Trustwave found a current malicious campaign that tricks people by sending them alarming update emails from Microsoft. These emails prove to be malicious, infecting the user’s system with the Cyborg ransomware. Users receive an email titled “Install Latest Microsoft Windows Update now!” or “Critical Microsoft Windows Update!”. Such a thing is impossible because Microsoft releases Windows updates only through its operating system. The malicious mail contains an attachment with the false update, a “.jpg” file extension, which is, in fact, an executable file. Also, the data is a harmful .NET download that the hackers have developed to bring malware to the infected system.
What You Need to Know About Cyborg Ransomware
The executable data hides a file “bitcoingenerator.exe” from a GitHub account titled misterbtc2020. Cyborg ransomware is also a .NET organized malware that encrypts all of the data on the infected user’s system once activated. Also, it changes files’ names with its file extension, 777. Users will notice then a ransom note, “Cyborg_DECRYPT.txt,” on their desktop. Ultimately, the ransomware will find its place at the root of the infected drive, in a “bot.exe” copy.
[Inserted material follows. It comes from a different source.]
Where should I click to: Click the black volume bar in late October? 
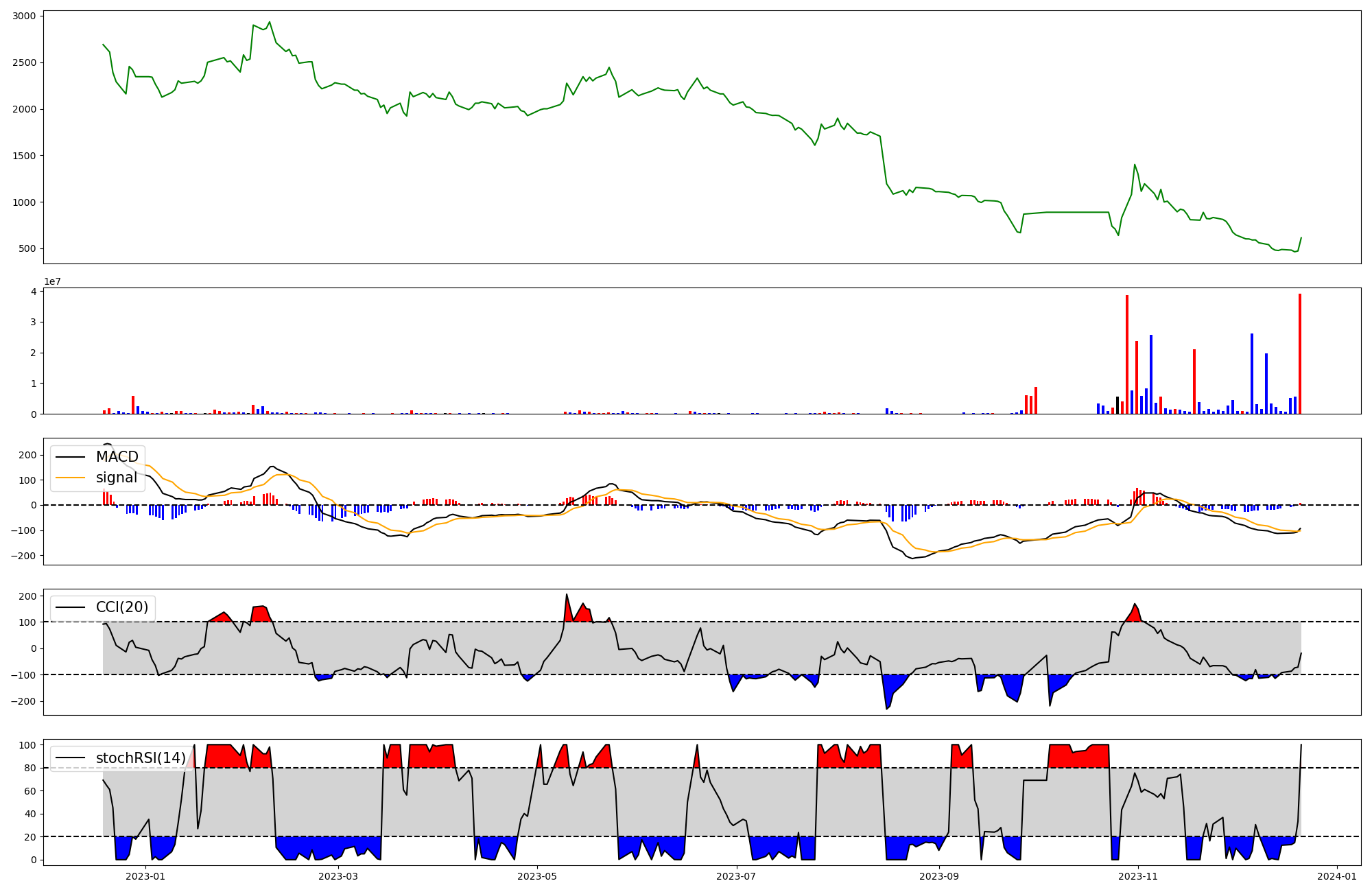tap(1117, 405)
Trustwave researchers tried to understand better the types of the Cyborg ransomware by looking for the first filename of the ransomware they got. Then, they looked for it in VirusTotal and identified three other examples of this ransomware and found out that a developer for it is online. Moreover, researchers discovered a GitHub account titled Cyborg-Ransomware that had a storehouse with the ransomware developer binaries. Diana Lopera, Trustwave’s researcher, detailed the issues Cyborg ransomware brings. She said, “The Cyborg Ransomware can e created and spread by anyone who gets hold of the builder. Attackers can craft this ransomware to use a known ransomware file extension to mislead the infected user from the identity of this ransomware.”
Users are advised to choose the right antivirus software to avoid getting their device attacked.